Inagaki: Samurai II: Ichijoji No Ketto (Duel At Ichijoji Temple) (1955)

The second installment in Inagaki's Samurai trilogy, Duel At Ichijoji Temple continues Musashi Miyamoto's location of bushido at the limits of nature, visibility and sense-perception, as Musashi strives for a 'mental relaxation' that will allow him to become a conduit for spiritual energy. As a result, a very different kind of dimness settles over the narrative - urban, rather than amniotic; meditative, rather than frenetic; and noumenal, rather than earthly - that imbues the three fight sequences with an increasingly cognitive, cerebral abstraction, aestheticising the repeated maxim that a samurai must fight with his mind, rather than his body. At its strongest, this seems to channel time and space itself through Musashi's sword, whose sublime disembodiment becomes a kind of inverted calligraphy, a counterpoint to the sumi-e paintings for which he was also renowned, and which are first referenced in this installment. In the process, the dialectic between verticality and horizontality is gradually replaced with a more abstracted continguity, in which different spaces and media seem to simply float alongside or around each other, perhaps explaining the centrality of the bridge that concluded the first film.
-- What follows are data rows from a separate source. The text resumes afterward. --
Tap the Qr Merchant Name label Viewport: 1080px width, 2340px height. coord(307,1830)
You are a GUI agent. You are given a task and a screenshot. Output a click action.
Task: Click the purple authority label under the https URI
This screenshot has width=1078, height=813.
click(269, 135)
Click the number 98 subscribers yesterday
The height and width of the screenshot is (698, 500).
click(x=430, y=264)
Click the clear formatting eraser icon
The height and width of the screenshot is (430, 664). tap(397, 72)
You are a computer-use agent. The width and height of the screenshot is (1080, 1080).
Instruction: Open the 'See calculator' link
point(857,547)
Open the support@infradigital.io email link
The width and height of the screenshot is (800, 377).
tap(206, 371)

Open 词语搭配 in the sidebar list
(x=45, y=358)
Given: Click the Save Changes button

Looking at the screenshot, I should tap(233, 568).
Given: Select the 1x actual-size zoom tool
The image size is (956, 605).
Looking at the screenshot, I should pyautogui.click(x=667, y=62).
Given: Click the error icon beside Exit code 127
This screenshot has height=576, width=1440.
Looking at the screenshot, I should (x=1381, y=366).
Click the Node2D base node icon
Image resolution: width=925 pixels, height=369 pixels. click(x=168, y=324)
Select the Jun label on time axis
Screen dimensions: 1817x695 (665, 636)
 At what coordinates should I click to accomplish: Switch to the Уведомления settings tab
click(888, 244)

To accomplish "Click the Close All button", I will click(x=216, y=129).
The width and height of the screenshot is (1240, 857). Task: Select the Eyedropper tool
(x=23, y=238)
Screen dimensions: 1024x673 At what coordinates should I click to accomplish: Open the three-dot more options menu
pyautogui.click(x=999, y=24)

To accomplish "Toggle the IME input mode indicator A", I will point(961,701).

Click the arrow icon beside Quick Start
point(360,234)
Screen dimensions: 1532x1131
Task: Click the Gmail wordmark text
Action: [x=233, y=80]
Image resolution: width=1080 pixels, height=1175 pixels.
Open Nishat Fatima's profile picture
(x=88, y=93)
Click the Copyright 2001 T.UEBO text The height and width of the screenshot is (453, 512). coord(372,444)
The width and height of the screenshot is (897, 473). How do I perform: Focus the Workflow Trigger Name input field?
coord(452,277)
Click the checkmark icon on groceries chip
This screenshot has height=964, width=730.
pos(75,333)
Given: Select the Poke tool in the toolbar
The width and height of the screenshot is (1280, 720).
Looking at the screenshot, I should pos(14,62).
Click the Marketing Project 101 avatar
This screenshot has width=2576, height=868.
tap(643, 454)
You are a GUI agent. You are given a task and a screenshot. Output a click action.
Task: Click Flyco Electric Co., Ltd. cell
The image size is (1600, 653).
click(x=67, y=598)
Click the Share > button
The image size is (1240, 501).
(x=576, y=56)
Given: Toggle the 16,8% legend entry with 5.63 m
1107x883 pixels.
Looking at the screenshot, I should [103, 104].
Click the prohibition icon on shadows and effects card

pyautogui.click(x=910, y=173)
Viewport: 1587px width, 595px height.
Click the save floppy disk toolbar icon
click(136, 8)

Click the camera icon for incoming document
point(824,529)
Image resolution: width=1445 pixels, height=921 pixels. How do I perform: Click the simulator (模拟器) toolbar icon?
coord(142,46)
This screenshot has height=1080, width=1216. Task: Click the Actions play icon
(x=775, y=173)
Similarly, the focus on refinement draws out the oblique relation between relaxation and decadence, humility and emasculation and samurai and aristocratic codes, as the latter's various aesthetic pursuits - gardening, clothing, kabuki theatre - are presented alternately as lessons and snares, resulting in the stunted version of courtly seduction that induces Miyamoto to reject the love of women - and, more specifically, the romance that has, slightly implausibly, propelled the narrative - setting the stage for his third and final lesson.